Cancer Society's sunblock spray fails protection test

By Andrew Koubaridis

The Cancer Society has urgently recalled its own sunscreen after tests showed it failed to meet its sun protection claim.

The Trigger Spray SPF 30+ received an average SPF (sun protection factor) reading of only 23.3 after Consumer NZ commissioned tests following complaints that people had been sunburnt after using the spray.

The SPF is a measure of a sunscreen's protection against the sun's ultraviolet radiation.

Consumer NZ chief executive Sue Chetwin said the Cancer Society was given the findings this week and had retested them, as well as doing their own.

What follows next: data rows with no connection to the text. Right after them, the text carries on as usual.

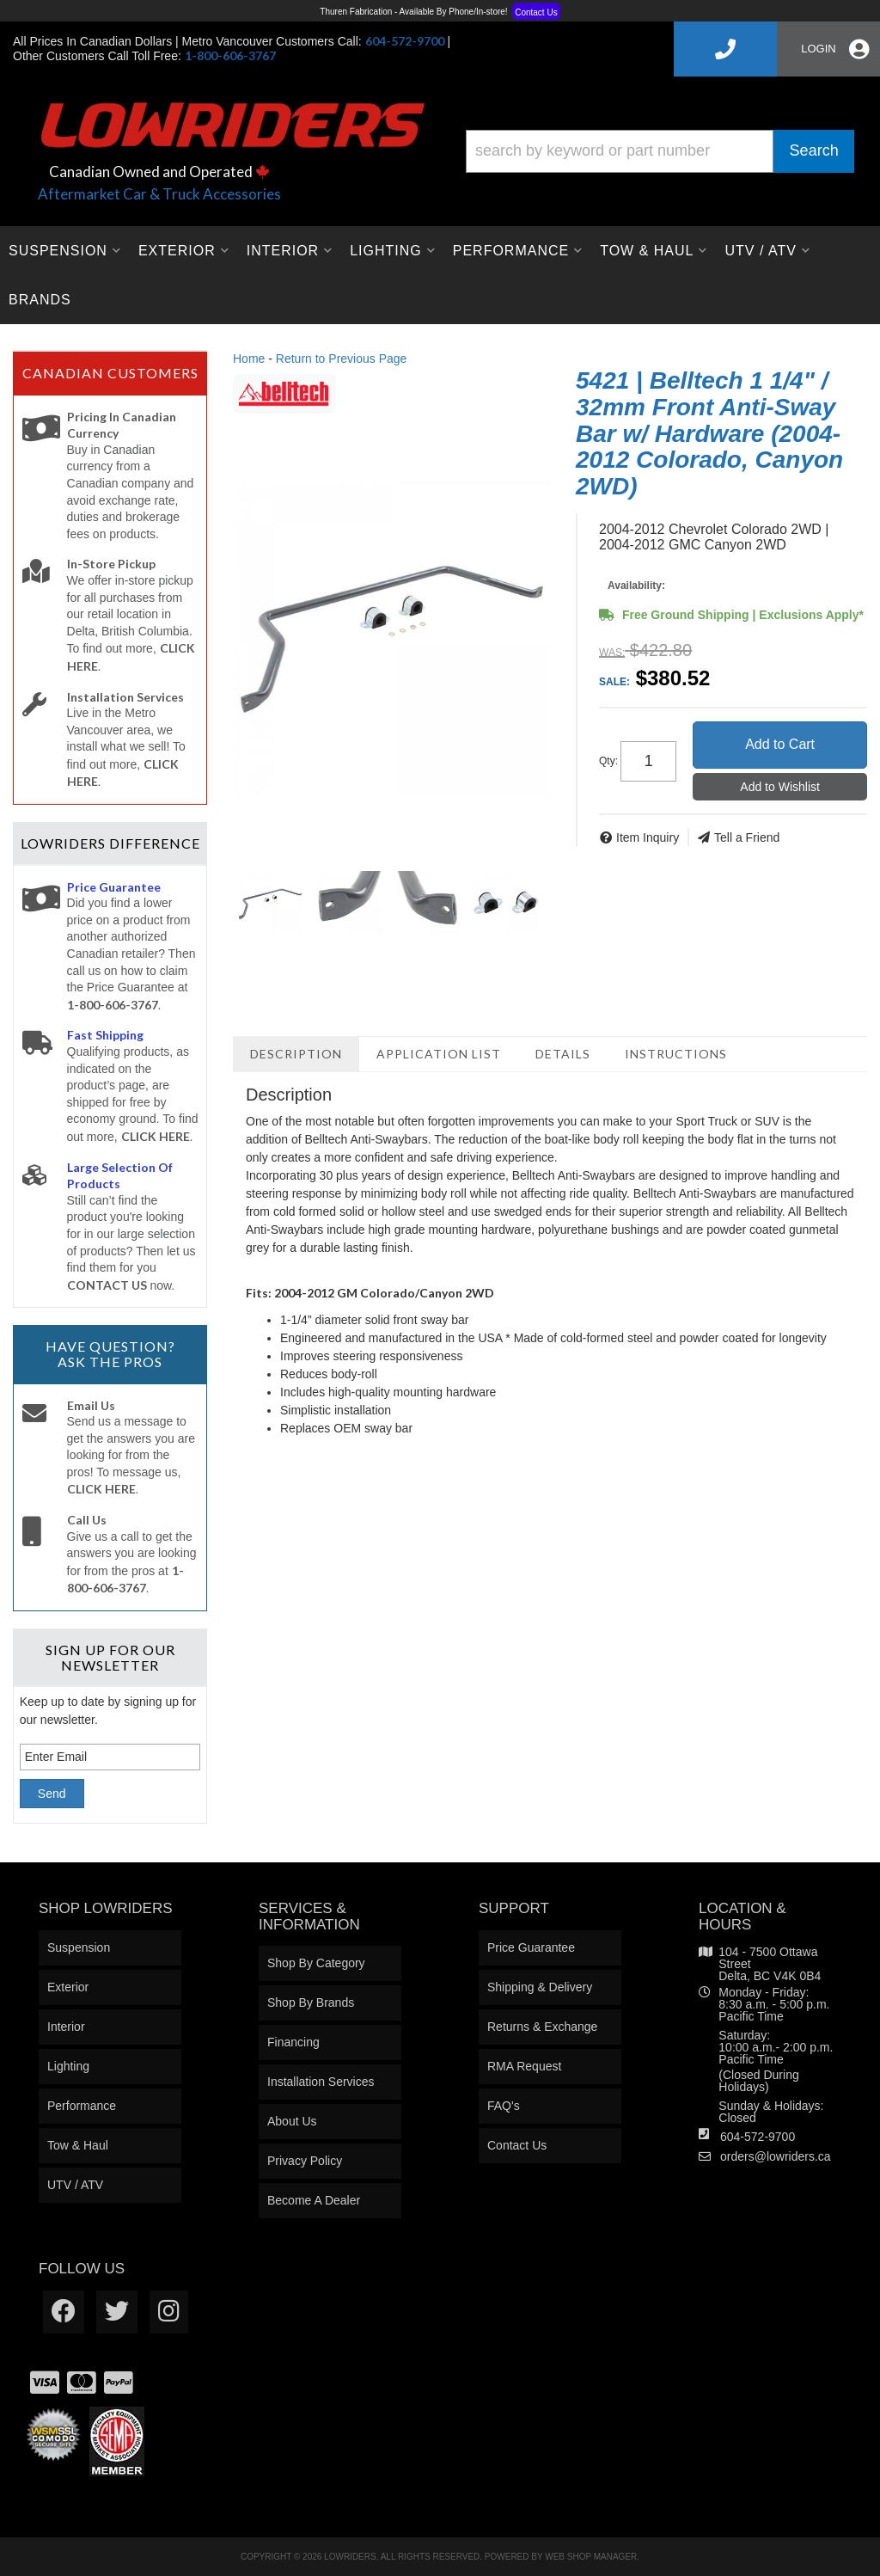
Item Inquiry (647, 837)
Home (249, 358)
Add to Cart (780, 744)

Those tests also showed a significant failure.

"This is a major public health issue, particularly in New Zealand with its high rate of melanoma and its high UV levels.

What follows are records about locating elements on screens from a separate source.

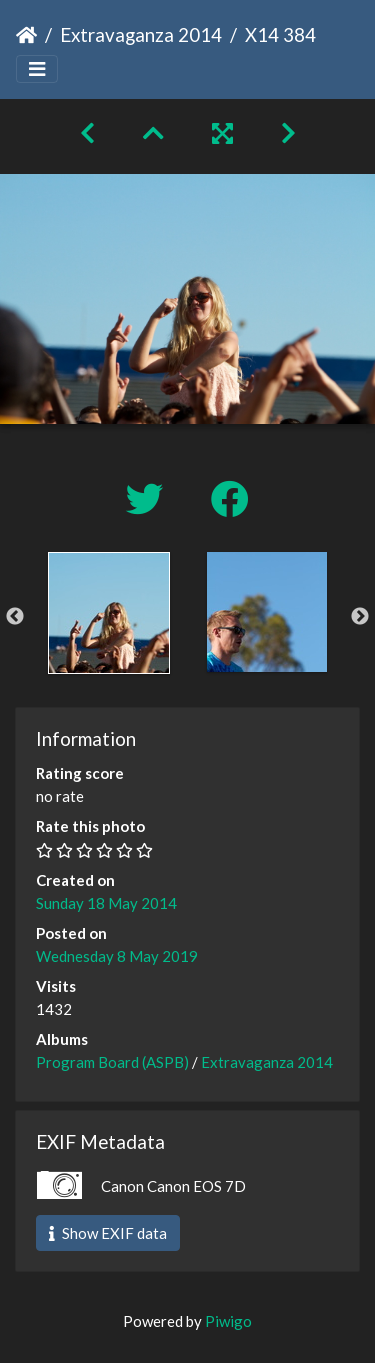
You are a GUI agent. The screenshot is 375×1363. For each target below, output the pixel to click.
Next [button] (360, 617)
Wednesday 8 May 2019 (117, 956)
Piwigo (228, 1321)
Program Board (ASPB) (112, 1062)
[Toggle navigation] (37, 69)
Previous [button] (15, 617)
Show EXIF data (108, 1233)
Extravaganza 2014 (141, 34)
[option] (109, 613)
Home (26, 35)
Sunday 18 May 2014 (106, 903)
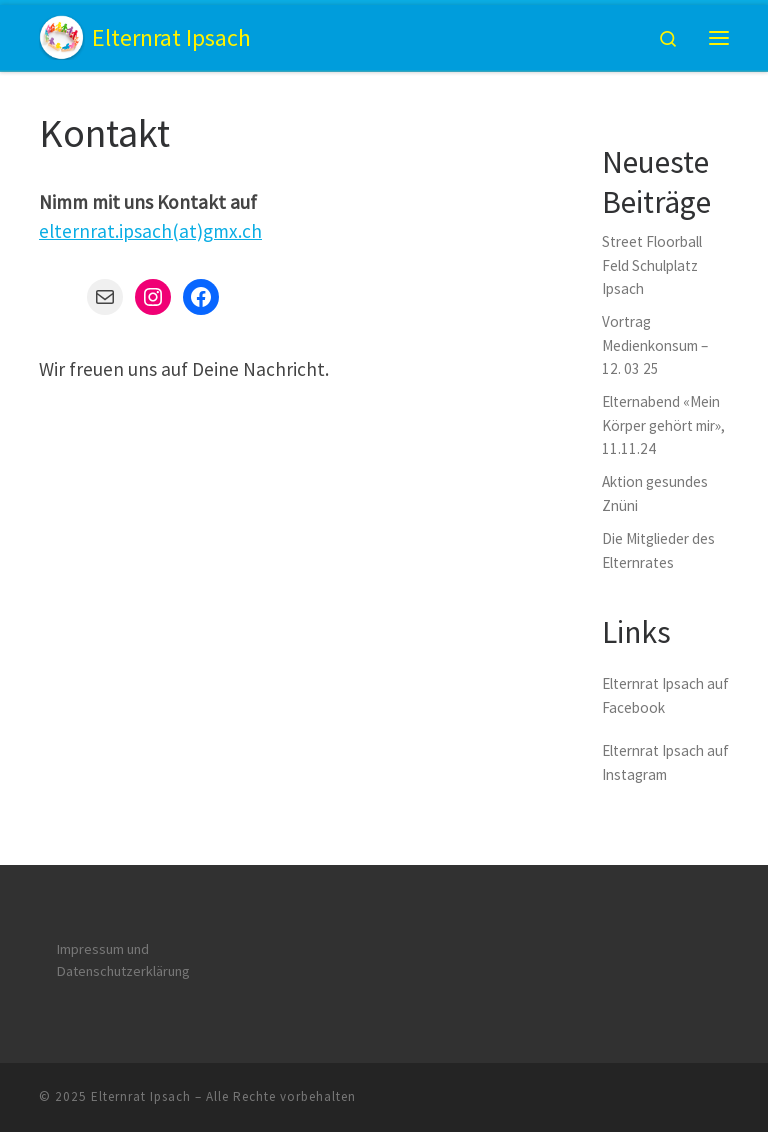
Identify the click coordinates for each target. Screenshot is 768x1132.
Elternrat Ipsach (141, 1096)
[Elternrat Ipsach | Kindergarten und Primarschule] (62, 34)
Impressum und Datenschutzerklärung (123, 960)
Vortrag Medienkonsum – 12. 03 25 (655, 345)
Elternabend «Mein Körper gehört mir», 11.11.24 (663, 425)
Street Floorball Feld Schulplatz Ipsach (652, 265)
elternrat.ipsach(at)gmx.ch (150, 231)
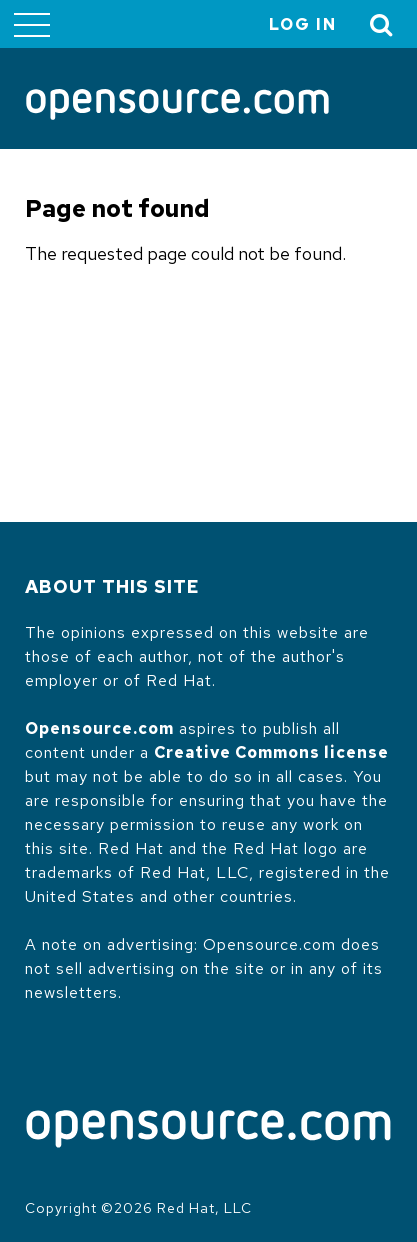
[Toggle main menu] (32, 24)
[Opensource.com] (177, 106)
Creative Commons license (271, 752)
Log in (303, 24)
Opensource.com (99, 728)
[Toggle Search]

"The Cancer Society needs to look at urgently testing all its products," Ms Chetwin said.

Consumer began the testing in November after a user complained she had noticed several people, including her daughter, had been burnt even after they applied the spray regularly.

"We asked the Cancer Society for evidence to support the claim and were sent test results that showed the product had an average SPF of 31.1 when tested to the sunscreen standard on 10 people with different skin types."

But those tests were done in 2001, so Consumer did its own tests. Preliminary results issued in December indicated the spray would not meet its claim.

"This was of major concern but Consumer did not want to cause unnecessary alarm if the tests proved wrong so it commissioned the lab to test to the full standard," Ms Chetwin said.

Cancer Society chief executive Dalton Kelly said last night he was "mystified" by the results. "We had the same batch tested at the same laboratory and those results were all positive ... One even reached SPF 35."

The society was last night beginning the process of recalling the product from shop shelves. Mr Kelly said there wasn't a huge volume to recall because the spray represented less than 3 per cent of the society's product and it was well into the summer.

People who had already bought the spray could return it for a refund.